__Task details__: Search the entries below for the word "Screenshot" and copy every line where it appears.

##### Source information #####

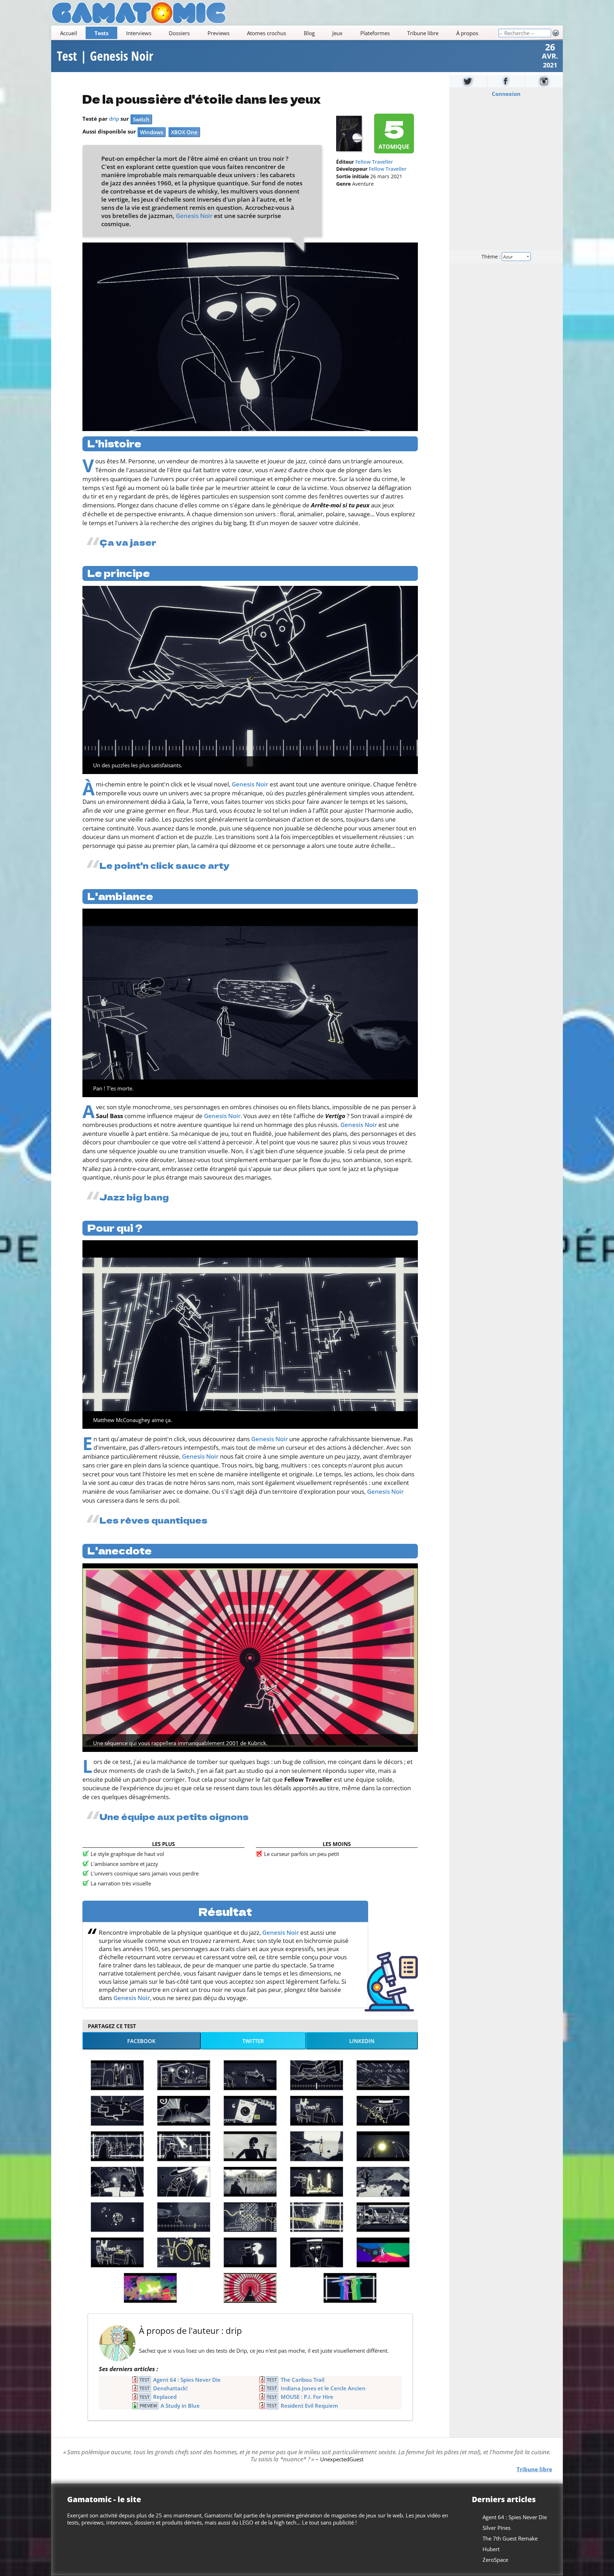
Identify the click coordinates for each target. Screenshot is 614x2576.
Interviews (138, 33)
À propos (467, 33)
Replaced (165, 2396)
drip (114, 118)
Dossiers (179, 33)
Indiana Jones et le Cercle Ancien (323, 2388)
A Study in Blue (180, 2405)
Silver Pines (497, 2527)
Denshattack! (170, 2388)
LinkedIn (362, 2040)
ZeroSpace (495, 2559)
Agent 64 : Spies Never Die (187, 2379)
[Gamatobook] (506, 81)
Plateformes (375, 33)
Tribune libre (422, 33)
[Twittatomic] (468, 81)
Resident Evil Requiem (309, 2405)
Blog (309, 33)
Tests (101, 33)
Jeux (337, 33)
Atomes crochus (266, 33)
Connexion (506, 93)
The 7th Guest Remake (510, 2538)
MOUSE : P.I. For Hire (307, 2396)
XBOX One (184, 132)
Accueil (68, 33)
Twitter (253, 2040)
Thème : (491, 256)
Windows (151, 132)
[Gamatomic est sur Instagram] (544, 81)
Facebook (141, 2040)
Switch (141, 119)
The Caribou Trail (302, 2379)
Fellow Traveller (374, 162)
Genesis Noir (194, 216)
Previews (219, 33)
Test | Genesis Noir (105, 56)
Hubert (491, 2549)
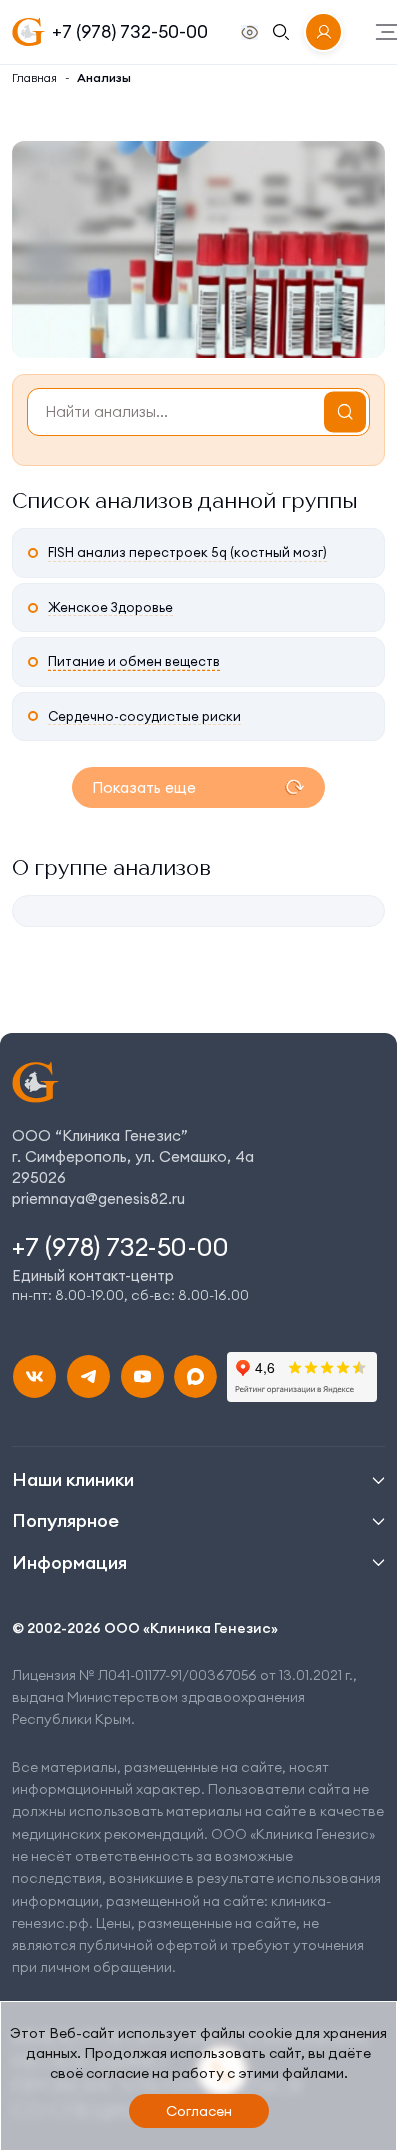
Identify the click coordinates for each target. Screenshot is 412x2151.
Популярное (65, 1520)
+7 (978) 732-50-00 (130, 31)
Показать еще (144, 787)
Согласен (199, 2111)
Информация (69, 1562)
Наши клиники (73, 1479)
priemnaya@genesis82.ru (98, 1198)
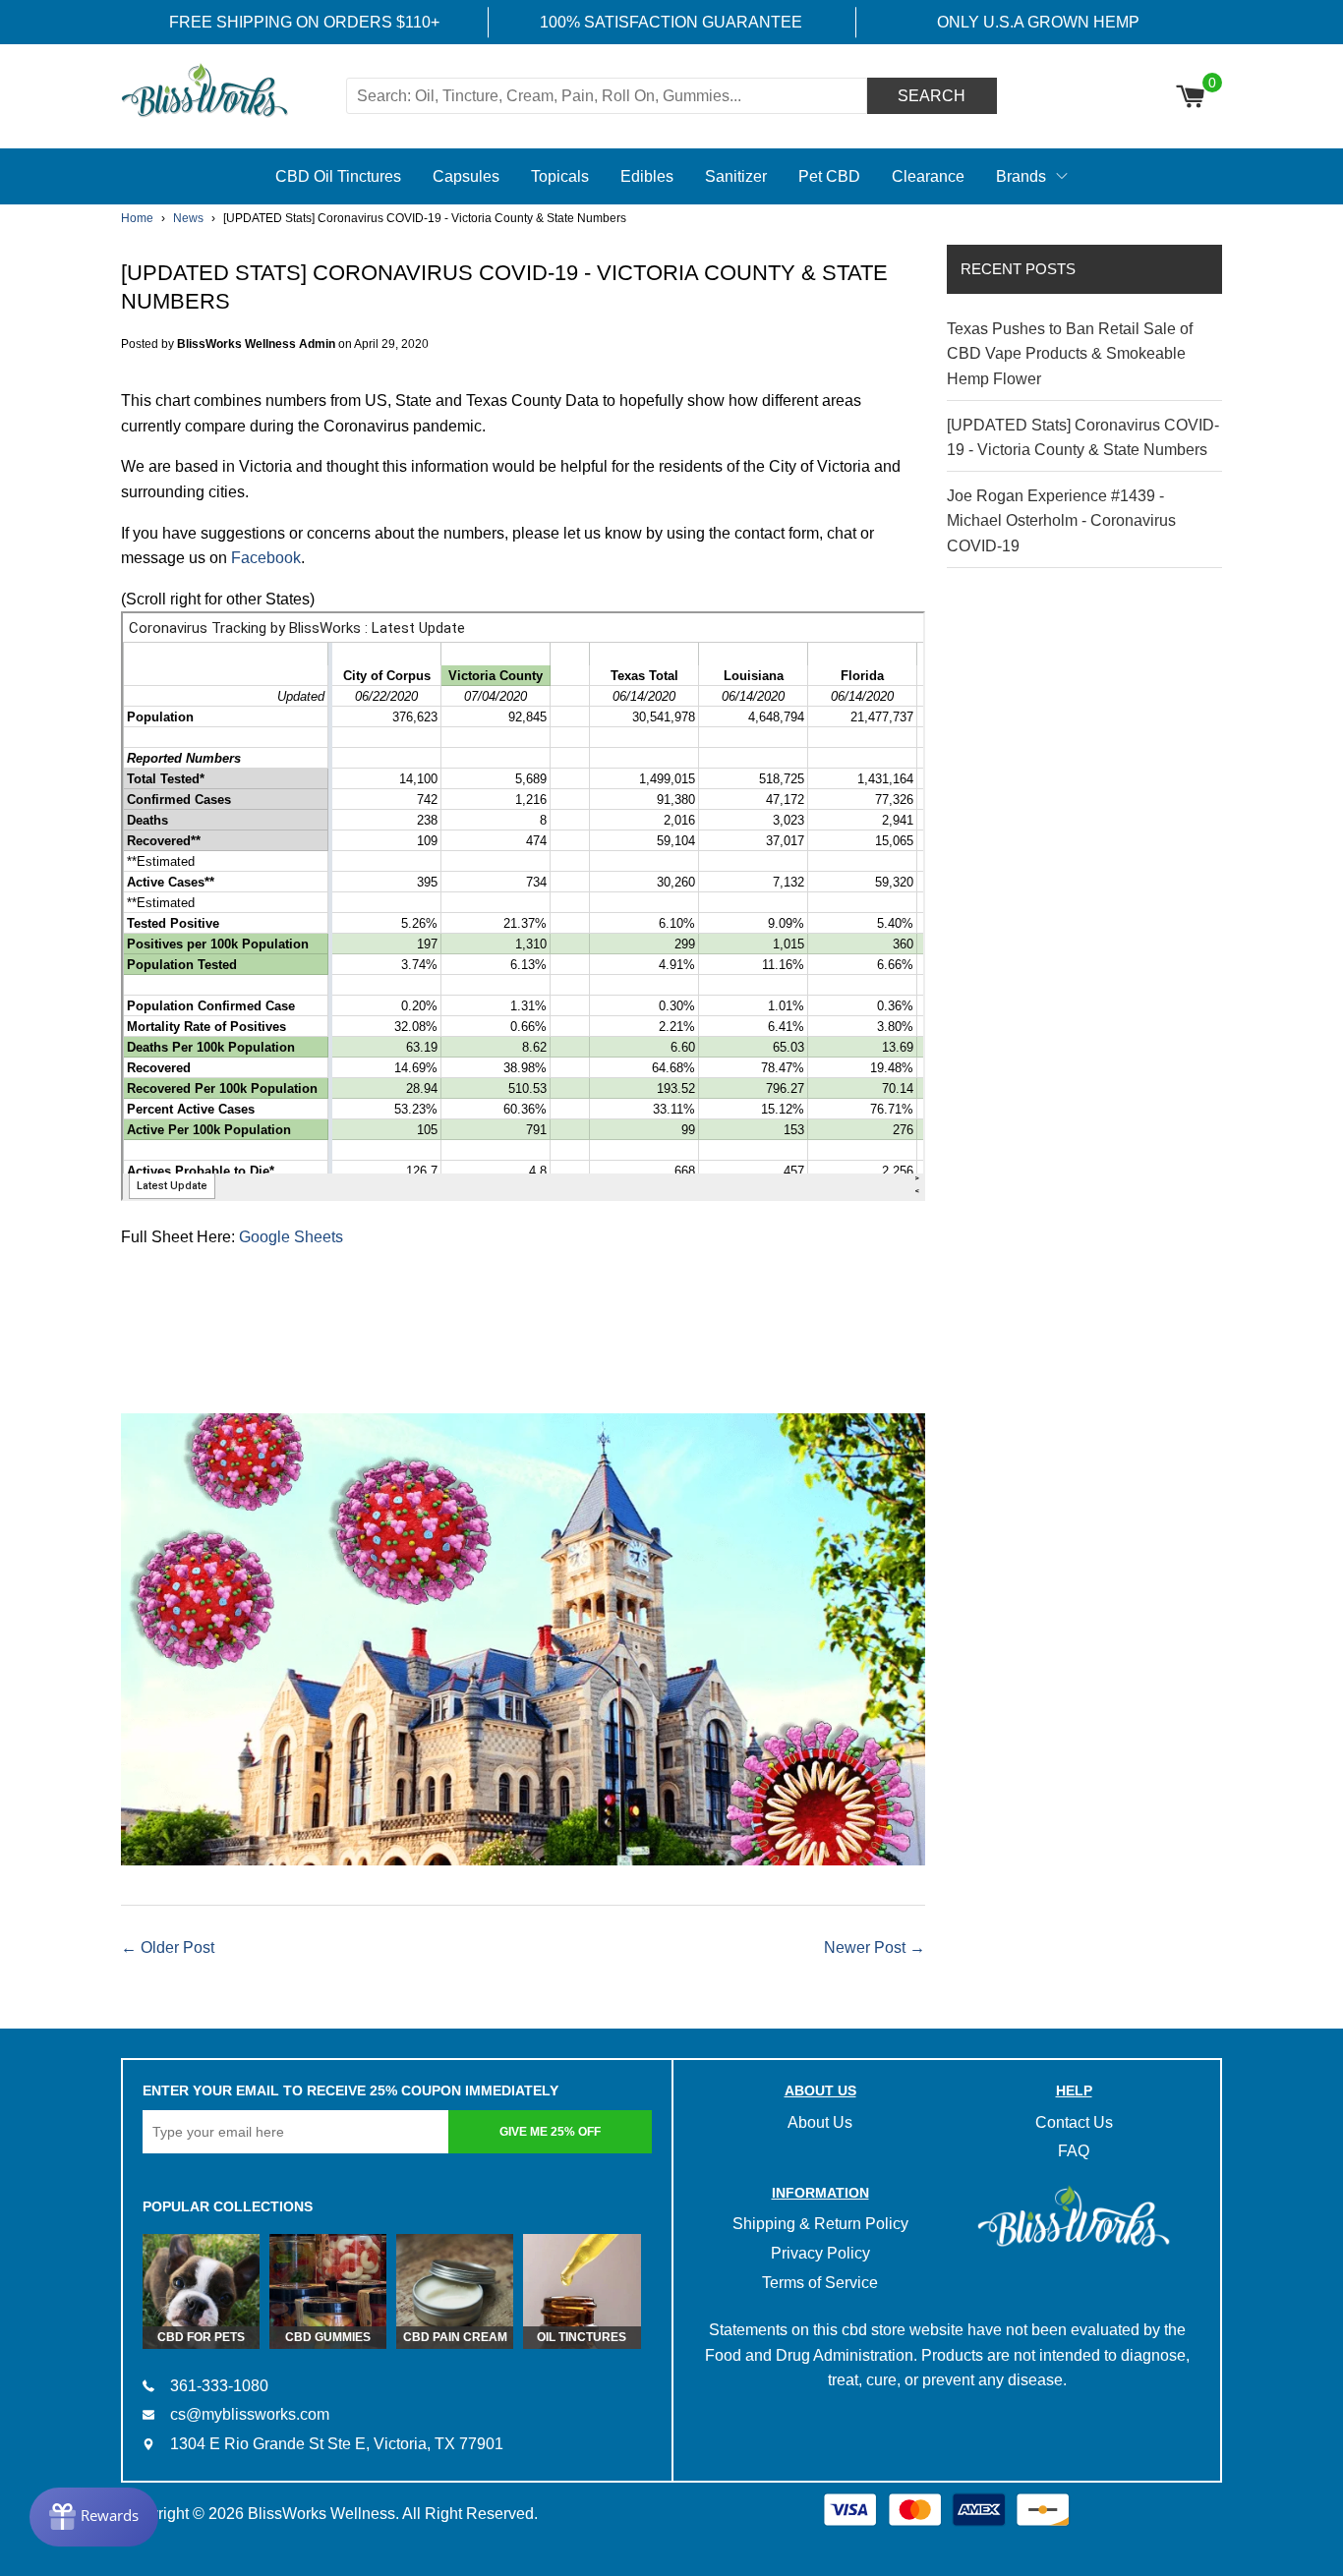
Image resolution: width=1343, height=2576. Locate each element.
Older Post (177, 1947)
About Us (820, 2122)
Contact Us (1074, 2122)
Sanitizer (736, 176)
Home (137, 218)
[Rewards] (93, 2517)
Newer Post (864, 1947)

#####

__Output of the task__:
Identify the click coordinates for each target. Screenshot is 614x2576.
Identify the click coordinates for each target. Screenshot is 412x2151.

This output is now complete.